Trixa Arnold: Beim Biertrinken.
Ilja Komarov: Das war vor etwa zweieinhalb Jahren. Als wir das damalige Stück abgespielt haben, sass ich mit dem Regisseur Michel Schröder beisammen und er fragte mich, was für Ideen ich noch hätte. Ich sagte aus dem Bauch heraus: «Das Kapital» – ein Musical. Es war ein Geistesblitz. Ich hatte dieses Buch noch im Hinterkopf; ich bin in der Sowjetunion aufgewachsen und habe Ökonomie studiert. Das Kapital war da Pflichtlektüre. Obwohl es mich damals überhaupt nicht interessiert hat, ist es mir geblieben.
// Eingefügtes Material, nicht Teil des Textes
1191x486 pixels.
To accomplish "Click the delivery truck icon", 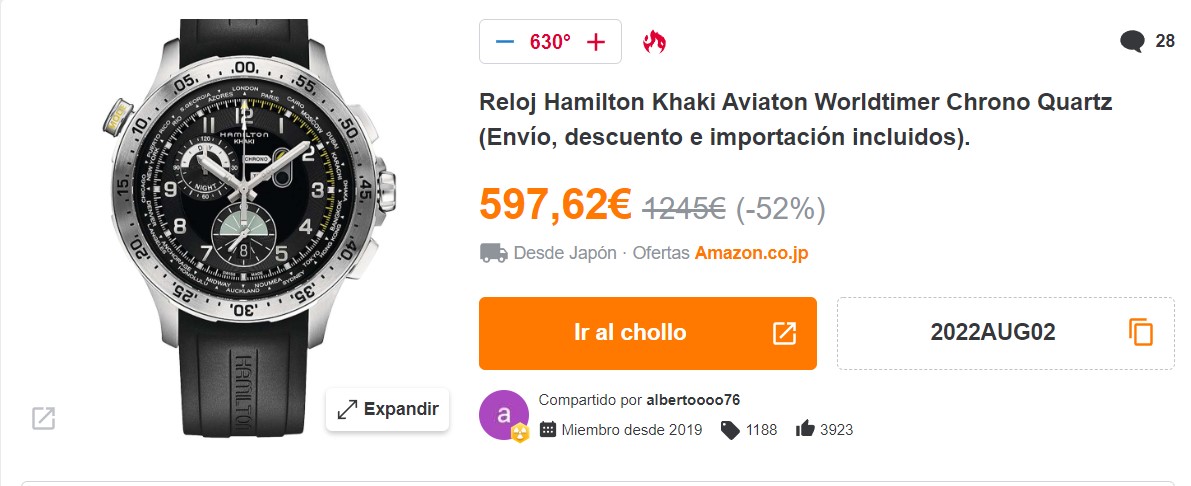I will click(494, 253).
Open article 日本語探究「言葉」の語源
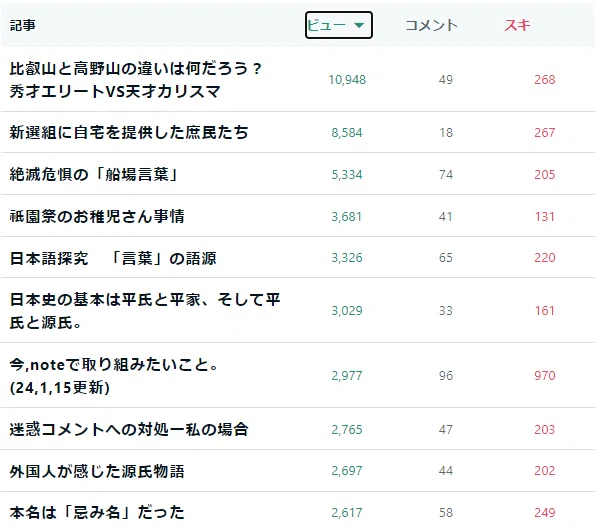 coord(113,258)
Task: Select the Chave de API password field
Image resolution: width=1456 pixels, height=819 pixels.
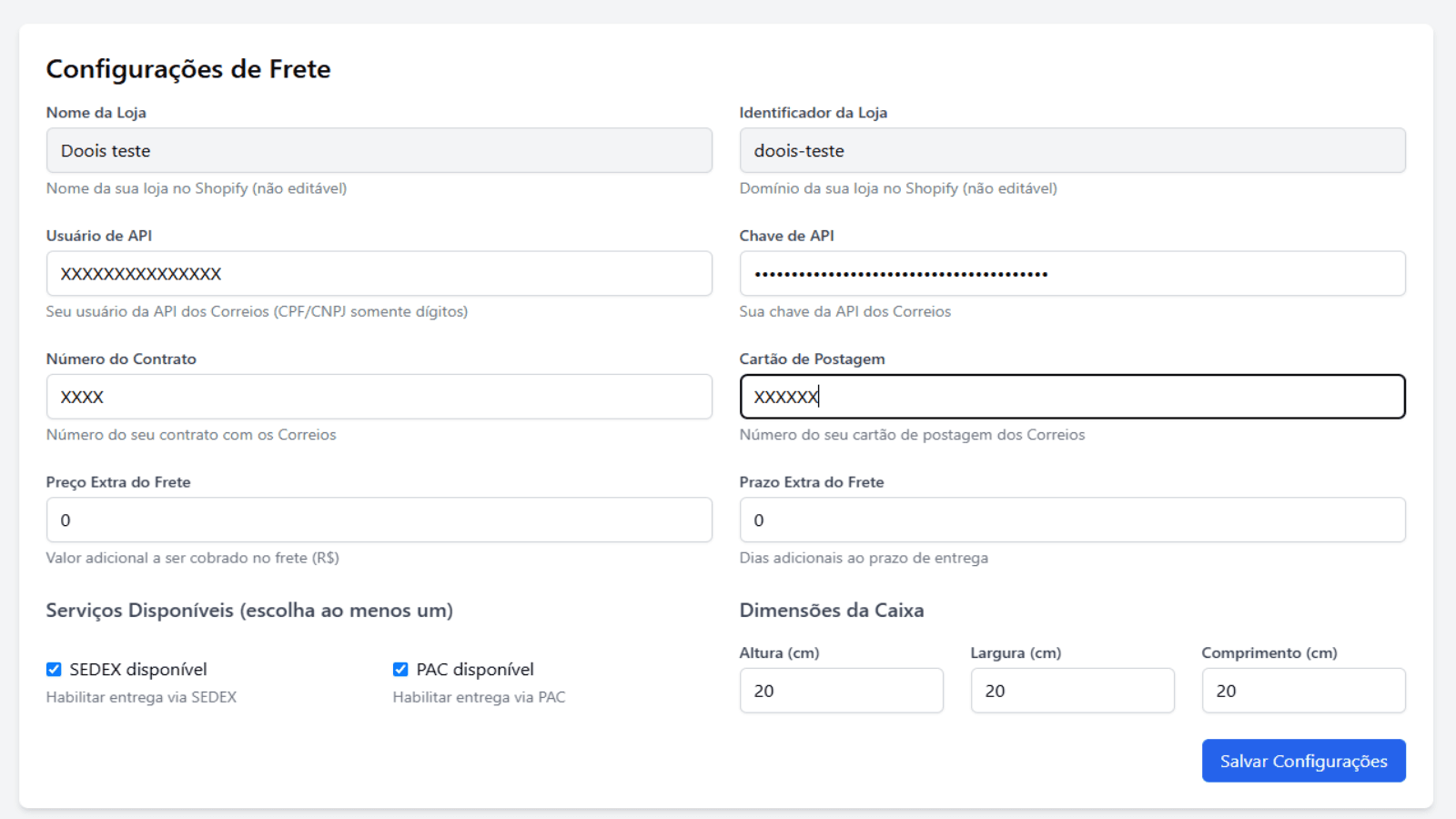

Wie habt ihr euch auf die heute beginnende Probezeit vorbereitet?
Ilja Komarov: Wir haben das Buch gelesen, Textfragmente herausgefischt und Librettos geschrieben. Das ist die Basis, mit welcher wir in die sechswöchige Probephase starten.
Trixa Arnold: Es ist interessant, was passiert, wenn man Marx’ schwere Sprache singt. Die Texte mit Emotionen gefüllt, bekommen einen ganz anderen Sinn.
Ilja Komarov: Sie werden zugänglicher.
Trixa Arnold: Ich glaube, wir spielen mit einem grossem Risiko. Die Gefahr, dass es scheitert, besteht. Aber die Gratwanderung macht es erst interessant. Es ist eine immense Masse an Informationen, welche wir verarbeiten. Wir müssen aufpassen, dass es nicht verwässert, weil «Das Kapital» alle Bereiche des Lebens abdeckt. In dieser Masse muss man erst das finden, was einen selber betrifft. Wir möchten Bilder finden, welche die Übersättigungsmaschine, in welcher wir drin leben, zeigt.
Aber nochmals: Warum ein Musical?
Ilja Komarov: Was willst du sonst damit machen? Ein Drama? Das geht nicht. Das Musical hat ein universales Format und so wird das sperrige Buch für alle zugänglich und breit konsumierbar. Wir wollen ja auch Kapital daraus schlagen! (Ilja und Trixa lachen.)
Die Premiere von «Karl Marx. Das Kapital als Musical» findet am 25. Oktober im Fabriktheater statt und wird bis Anfang November aufgeführt.